[MATERIAL FOR THIS EXERCISE]
____

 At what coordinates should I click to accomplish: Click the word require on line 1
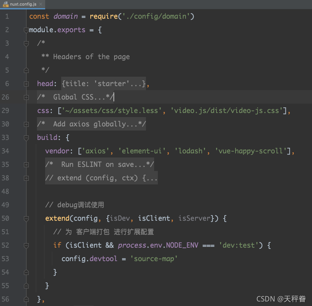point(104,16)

____

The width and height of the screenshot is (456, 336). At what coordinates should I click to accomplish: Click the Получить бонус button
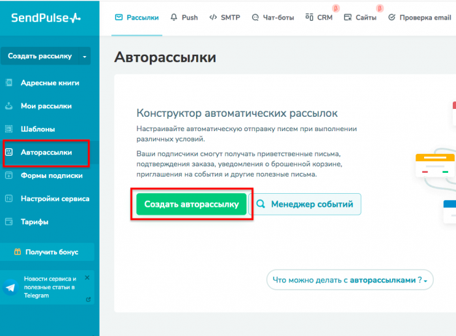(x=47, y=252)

____

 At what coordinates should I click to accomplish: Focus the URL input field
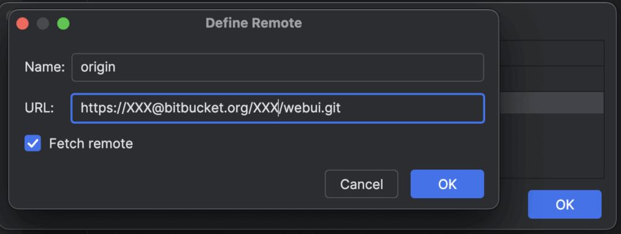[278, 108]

____

[TASK DETAILS] Render the stretch from the line containing "At what coordinates should I click to accomplish: Click the word" through the line containing "point(104,16)" as a Markdown table with the columns Row and Line, one numbered row per line and no row for blank lines. Omit the pictures from the table.

[RESULT FOR THIS EXERCISE]
| Row | Line |
|---|---|
| 1 |  At what coordinates should I click to accomplish: Click the word require on line 1 |
| 2 | point(104,16) |